According to one analyst, the widespread anti-Christian campaign may be ultimately be its own undoing. In a recent TIME magazine article, Dave Carney offers a compelling argument that the religious bullying and persecution could be the factor that unites and mobilizes Christians to once again become a force to be reckoned with in the public arena.

Despite findings that the percentage of those who identify as Christians has dropped sharply over the past decade or so, Carney points out that evangelicals have only seen a 0.9 percent decline. Further, while Christian denominations in the cited study lost 7.8 percent of the religious “market share” between 2007 and 2014, the fact remains that roughly 7 in 10 Americans still identify as Christian.

Though arguments could be made against the strength of conviction or faithfulness to Christianity for some of those self-reported respondents, the fact remains that—despite years of cultural leaders hammering against Christian beliefs, traditional values and religious freedom—the vast majority of Americans still chooses to identify as such.

Politically speaking, there is tremendous untapped potential for Christians to exert influence and power over the nation’s direction. Unfortunately, much of the reason that potential remains untapped is Christians’ own fault.

“Even before this troubling trend was reported, too many Christian voters had dropped out of the political process already,” Carney writes. “In the past decade, about 78 million U.S. adults self-identified as evangelical in their beliefs, but reportedly only about 46 million were registered to vote, and only about 28 million cast a ballot in the 2004 presidential race.”

With barely one-third of all evangelicals exercising their right to vote for this nation’s leadership, it’s no wonder that Christians’ voices have continued to be silenced over the past decade—we’ve often chosen not to speak up when it matters most.

Identifying several recent escalations in “Christian-bashing” across the country, Carney believes that we are close to reaching the breaking point where Christians will eventually say enough is enough.
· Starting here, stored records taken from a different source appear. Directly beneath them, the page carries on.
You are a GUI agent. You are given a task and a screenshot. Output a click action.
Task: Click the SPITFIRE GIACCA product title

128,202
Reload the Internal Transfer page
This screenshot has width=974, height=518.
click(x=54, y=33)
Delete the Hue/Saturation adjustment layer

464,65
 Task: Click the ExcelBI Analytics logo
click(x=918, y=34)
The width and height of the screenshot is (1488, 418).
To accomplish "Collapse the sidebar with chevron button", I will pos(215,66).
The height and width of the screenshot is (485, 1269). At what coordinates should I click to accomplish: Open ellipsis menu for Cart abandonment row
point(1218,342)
“These attacks on Christianity have the potential to create a populist movement across America, uniting Christians who have become disillusioned with government institutions and political leaders, and who are fed up with the attacks on the Christian values that built our nation,” he writes. “The candidates who speak to evangelicals and their values, and who actively seek their support will find a massive latent block of voters waiting to be excited.”

With the mounting attacks on faith and traditional values building seemingly daily, Carney thinks the looming 2016 presidential election may see a massive demographic shift in who turns out to the polls, one with massive consequences in the way Christians in America operate, and how the nation itself will treat people of faith.
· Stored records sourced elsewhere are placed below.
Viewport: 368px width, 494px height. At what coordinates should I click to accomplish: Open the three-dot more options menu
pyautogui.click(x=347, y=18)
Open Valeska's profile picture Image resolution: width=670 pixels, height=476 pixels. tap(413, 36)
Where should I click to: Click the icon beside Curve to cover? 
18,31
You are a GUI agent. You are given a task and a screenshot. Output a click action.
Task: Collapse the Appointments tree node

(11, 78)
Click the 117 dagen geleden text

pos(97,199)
“Those looking to forecast the end of the evangelical voting block should take a careful look at one of the lessons from Barack Obama’s 2008 election—who comes out to vote matters,” Carney writes. “Just a small increase in the turnout of the evangelical vote could change the political landscape dramatically.

“It is just these type of studies and reports on the demise of the religion that will drive even more public debate about the need for Christian values. The logical result will be a clearing of the pews on Election Day.”